WHAT NEEDS TO BE DONE: Search the entries for the word "computer". Copy each line in which it is found.

ENTRIES SHOWN:

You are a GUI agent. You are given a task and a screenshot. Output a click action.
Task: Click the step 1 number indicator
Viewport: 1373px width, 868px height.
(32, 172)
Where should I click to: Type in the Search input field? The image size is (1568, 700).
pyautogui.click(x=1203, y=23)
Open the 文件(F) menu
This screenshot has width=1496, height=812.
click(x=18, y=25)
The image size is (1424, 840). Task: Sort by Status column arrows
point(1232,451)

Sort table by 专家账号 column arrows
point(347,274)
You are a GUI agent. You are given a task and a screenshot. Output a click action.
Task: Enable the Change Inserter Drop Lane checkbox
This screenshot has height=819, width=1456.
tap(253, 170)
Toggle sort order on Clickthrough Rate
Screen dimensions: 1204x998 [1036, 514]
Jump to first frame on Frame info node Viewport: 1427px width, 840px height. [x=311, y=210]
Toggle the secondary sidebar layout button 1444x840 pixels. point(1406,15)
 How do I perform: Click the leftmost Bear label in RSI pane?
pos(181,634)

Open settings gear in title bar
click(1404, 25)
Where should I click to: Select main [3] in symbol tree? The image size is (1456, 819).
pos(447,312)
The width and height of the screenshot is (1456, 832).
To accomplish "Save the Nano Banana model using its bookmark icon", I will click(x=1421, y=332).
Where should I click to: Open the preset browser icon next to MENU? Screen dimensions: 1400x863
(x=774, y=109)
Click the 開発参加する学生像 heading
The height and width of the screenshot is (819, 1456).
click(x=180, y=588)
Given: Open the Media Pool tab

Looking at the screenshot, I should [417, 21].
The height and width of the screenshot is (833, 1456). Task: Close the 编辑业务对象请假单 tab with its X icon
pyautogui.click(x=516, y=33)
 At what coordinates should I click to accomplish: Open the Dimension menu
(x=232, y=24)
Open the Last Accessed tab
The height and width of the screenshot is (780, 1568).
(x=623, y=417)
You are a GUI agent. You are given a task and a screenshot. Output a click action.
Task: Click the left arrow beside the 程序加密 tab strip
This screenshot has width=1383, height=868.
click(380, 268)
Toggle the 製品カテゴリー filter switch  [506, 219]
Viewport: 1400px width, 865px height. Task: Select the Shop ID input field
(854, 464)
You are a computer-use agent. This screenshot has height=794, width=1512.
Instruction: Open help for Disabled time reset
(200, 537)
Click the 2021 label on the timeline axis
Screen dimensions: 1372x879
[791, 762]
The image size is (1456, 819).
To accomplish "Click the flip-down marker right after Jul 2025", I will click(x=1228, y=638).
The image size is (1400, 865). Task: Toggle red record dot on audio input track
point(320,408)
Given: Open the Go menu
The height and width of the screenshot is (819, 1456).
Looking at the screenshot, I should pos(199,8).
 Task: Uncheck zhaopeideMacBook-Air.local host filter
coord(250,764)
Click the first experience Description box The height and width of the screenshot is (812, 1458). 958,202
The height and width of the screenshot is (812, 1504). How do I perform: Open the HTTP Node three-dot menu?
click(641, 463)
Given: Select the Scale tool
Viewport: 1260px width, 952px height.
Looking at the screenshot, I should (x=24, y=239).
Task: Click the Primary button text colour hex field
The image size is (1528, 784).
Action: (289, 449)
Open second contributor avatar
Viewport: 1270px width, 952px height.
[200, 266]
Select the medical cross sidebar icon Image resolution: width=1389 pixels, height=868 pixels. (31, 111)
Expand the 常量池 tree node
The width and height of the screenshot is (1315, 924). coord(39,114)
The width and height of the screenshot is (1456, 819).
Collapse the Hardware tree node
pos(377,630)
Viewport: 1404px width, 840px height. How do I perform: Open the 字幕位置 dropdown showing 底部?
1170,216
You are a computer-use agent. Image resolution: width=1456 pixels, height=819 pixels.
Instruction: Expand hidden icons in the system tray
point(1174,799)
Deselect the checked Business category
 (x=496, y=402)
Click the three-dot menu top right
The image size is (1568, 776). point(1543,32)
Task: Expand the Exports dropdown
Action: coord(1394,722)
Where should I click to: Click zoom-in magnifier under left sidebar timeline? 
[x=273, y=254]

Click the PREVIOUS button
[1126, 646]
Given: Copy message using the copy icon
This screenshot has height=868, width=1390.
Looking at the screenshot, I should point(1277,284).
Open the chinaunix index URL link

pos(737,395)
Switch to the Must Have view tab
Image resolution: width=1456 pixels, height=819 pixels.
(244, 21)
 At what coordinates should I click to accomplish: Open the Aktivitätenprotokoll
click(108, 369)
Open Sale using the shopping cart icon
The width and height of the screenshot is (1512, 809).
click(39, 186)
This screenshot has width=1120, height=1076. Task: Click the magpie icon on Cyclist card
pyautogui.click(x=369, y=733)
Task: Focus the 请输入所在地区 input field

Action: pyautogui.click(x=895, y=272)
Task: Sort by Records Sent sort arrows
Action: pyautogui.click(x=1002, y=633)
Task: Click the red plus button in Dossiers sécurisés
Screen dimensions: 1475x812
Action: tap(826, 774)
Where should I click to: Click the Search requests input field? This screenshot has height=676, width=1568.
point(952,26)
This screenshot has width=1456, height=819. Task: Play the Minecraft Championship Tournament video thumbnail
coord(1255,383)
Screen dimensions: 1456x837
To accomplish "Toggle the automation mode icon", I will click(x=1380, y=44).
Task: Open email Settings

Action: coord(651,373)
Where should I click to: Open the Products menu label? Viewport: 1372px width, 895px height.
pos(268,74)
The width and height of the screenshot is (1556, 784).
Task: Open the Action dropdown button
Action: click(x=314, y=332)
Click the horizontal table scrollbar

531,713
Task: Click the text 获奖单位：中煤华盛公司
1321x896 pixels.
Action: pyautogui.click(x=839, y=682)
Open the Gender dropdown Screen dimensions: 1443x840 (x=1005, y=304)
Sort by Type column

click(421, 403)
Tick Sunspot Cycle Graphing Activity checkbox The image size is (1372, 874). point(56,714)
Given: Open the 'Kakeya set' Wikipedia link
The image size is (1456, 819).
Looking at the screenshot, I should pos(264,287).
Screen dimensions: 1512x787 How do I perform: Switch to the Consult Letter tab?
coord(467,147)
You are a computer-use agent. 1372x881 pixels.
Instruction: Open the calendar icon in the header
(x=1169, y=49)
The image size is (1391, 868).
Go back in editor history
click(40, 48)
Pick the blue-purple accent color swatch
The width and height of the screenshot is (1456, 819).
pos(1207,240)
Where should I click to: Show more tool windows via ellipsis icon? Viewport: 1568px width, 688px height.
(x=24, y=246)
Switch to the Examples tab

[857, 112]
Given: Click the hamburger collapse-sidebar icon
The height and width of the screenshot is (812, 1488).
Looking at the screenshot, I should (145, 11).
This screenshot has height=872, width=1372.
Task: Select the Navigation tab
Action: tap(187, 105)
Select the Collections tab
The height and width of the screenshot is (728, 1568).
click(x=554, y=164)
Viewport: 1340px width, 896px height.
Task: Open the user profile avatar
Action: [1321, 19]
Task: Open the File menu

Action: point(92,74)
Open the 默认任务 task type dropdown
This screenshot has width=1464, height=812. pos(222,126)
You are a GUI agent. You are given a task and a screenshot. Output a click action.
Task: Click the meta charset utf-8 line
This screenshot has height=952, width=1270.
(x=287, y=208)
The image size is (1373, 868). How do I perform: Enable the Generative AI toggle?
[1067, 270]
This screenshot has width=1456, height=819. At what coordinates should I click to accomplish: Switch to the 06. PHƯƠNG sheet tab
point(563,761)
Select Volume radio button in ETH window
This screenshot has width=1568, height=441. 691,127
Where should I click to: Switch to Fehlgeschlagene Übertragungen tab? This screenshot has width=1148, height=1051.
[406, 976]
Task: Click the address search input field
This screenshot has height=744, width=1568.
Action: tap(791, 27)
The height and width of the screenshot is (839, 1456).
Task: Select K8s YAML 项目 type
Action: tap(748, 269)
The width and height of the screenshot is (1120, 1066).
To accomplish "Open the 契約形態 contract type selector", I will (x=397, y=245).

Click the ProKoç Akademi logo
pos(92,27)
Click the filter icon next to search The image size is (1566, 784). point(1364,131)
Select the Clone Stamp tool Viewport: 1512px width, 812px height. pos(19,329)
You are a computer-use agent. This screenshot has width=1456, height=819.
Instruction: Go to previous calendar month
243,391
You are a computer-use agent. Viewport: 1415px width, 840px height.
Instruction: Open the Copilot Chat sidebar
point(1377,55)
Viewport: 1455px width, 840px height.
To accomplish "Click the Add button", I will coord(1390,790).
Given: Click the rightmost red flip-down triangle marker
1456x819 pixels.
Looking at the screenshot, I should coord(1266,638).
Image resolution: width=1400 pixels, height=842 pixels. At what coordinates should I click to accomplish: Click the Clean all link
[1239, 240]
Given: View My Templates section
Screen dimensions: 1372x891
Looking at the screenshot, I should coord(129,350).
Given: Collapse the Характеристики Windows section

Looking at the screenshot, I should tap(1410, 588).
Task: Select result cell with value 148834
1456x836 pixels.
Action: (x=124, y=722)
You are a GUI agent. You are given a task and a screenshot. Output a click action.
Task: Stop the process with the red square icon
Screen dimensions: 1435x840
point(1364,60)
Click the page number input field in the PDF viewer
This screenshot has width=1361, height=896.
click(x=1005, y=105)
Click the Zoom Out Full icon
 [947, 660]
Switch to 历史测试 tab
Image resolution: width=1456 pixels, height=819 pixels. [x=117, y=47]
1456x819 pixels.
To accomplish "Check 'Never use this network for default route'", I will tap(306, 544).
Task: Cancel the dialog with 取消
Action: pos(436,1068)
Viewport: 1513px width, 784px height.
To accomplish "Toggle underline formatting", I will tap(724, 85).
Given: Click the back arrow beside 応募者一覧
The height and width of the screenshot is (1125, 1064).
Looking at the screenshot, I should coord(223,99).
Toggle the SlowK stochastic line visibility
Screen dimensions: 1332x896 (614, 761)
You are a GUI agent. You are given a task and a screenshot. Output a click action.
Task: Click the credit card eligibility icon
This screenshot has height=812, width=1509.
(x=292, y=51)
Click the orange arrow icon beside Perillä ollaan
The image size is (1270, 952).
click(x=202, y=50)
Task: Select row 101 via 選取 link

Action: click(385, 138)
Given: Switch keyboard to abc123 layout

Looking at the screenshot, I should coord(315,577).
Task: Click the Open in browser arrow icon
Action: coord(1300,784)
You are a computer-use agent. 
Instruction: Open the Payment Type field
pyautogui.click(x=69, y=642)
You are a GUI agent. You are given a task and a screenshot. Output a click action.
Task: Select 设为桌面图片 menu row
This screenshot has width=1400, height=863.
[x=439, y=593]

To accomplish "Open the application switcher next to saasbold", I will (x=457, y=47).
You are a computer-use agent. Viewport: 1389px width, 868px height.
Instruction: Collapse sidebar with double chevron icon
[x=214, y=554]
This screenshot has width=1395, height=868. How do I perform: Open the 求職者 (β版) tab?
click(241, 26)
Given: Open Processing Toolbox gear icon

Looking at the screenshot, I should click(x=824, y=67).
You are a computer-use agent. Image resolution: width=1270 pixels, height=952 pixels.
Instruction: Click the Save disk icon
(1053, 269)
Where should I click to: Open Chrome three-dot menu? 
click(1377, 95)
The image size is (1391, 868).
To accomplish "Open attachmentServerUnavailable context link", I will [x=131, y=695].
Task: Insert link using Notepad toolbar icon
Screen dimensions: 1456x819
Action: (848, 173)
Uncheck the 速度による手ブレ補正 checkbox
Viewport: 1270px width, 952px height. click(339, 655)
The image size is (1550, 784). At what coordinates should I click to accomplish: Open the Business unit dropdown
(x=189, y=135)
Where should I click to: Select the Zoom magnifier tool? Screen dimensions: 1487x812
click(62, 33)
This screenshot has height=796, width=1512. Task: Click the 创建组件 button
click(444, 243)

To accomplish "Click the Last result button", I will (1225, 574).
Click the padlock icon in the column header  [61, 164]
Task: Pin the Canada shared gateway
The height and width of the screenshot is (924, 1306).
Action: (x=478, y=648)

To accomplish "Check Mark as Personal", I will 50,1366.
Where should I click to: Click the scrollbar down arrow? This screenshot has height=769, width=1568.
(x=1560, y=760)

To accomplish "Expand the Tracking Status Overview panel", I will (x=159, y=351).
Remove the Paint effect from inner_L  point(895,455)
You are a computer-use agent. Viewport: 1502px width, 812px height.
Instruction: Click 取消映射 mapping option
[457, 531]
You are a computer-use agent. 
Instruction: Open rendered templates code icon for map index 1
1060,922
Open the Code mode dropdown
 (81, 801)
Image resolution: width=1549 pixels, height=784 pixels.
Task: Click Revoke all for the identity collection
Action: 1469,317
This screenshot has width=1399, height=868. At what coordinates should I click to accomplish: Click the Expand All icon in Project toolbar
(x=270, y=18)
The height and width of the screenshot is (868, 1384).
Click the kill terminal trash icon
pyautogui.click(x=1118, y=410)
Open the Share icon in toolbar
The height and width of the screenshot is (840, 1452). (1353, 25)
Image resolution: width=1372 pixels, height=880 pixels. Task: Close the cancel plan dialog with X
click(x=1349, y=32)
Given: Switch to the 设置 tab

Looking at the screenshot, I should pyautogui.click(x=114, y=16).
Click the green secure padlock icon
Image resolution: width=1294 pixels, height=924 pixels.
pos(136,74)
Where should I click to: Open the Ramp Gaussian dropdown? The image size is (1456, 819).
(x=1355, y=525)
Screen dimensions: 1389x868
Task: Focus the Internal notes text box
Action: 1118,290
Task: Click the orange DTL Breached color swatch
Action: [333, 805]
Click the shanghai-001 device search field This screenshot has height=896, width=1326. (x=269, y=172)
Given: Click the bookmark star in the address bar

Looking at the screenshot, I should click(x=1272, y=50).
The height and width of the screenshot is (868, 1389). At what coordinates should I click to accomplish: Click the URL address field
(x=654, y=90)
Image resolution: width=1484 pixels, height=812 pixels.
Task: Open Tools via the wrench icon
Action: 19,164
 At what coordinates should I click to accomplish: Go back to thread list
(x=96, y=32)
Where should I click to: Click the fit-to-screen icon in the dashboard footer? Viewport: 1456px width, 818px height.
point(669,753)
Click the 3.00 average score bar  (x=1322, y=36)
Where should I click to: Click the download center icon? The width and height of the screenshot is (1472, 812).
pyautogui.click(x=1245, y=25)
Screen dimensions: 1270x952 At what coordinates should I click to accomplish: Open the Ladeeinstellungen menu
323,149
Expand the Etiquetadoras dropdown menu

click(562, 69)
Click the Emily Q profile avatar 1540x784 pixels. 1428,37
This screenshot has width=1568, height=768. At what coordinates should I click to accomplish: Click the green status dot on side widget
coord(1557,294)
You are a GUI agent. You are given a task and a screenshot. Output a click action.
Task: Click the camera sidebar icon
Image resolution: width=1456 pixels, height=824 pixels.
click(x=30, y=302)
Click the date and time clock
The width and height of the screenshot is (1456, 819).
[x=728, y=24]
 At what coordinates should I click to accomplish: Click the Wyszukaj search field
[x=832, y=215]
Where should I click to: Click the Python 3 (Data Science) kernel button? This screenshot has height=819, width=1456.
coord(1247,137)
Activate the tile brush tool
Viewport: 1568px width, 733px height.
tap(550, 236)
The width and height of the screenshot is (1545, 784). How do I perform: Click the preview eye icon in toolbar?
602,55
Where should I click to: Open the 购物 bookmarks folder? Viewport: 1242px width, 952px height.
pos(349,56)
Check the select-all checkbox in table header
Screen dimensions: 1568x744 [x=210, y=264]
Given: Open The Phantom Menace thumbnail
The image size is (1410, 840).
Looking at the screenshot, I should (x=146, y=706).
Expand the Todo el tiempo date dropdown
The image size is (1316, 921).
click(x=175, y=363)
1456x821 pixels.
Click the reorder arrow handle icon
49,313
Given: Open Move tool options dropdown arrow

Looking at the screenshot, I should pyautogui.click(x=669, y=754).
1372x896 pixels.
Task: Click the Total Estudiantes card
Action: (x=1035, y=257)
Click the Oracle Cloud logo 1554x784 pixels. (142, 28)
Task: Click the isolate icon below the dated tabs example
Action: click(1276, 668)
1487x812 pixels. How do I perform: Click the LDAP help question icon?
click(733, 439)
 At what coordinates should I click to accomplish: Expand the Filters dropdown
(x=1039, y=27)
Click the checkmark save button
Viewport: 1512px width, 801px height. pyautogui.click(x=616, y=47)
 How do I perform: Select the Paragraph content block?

TASK RESULT:
You are a computer-use agent. This screenshot has height=794, width=1512.
You are a computer-use agent. Image resolution: width=1456 pixels, height=819 pixels.
You are a computer-use agent. 1372x881 pixels.
You are a computer-use agent. This screenshot has width=1456, height=819.
You are a computer-use agent. Viewport: 1415px width, 840px height.
You are a computer-use agent. 
You are a computer-use agent. Viewport: 1389px width, 868px height.
You are a computer-use agent. Image resolution: width=1270 pixels, height=952 pixels.
You are a computer-use agent. Viewport: 1502px width, 812px height.
You are a computer-use agent. 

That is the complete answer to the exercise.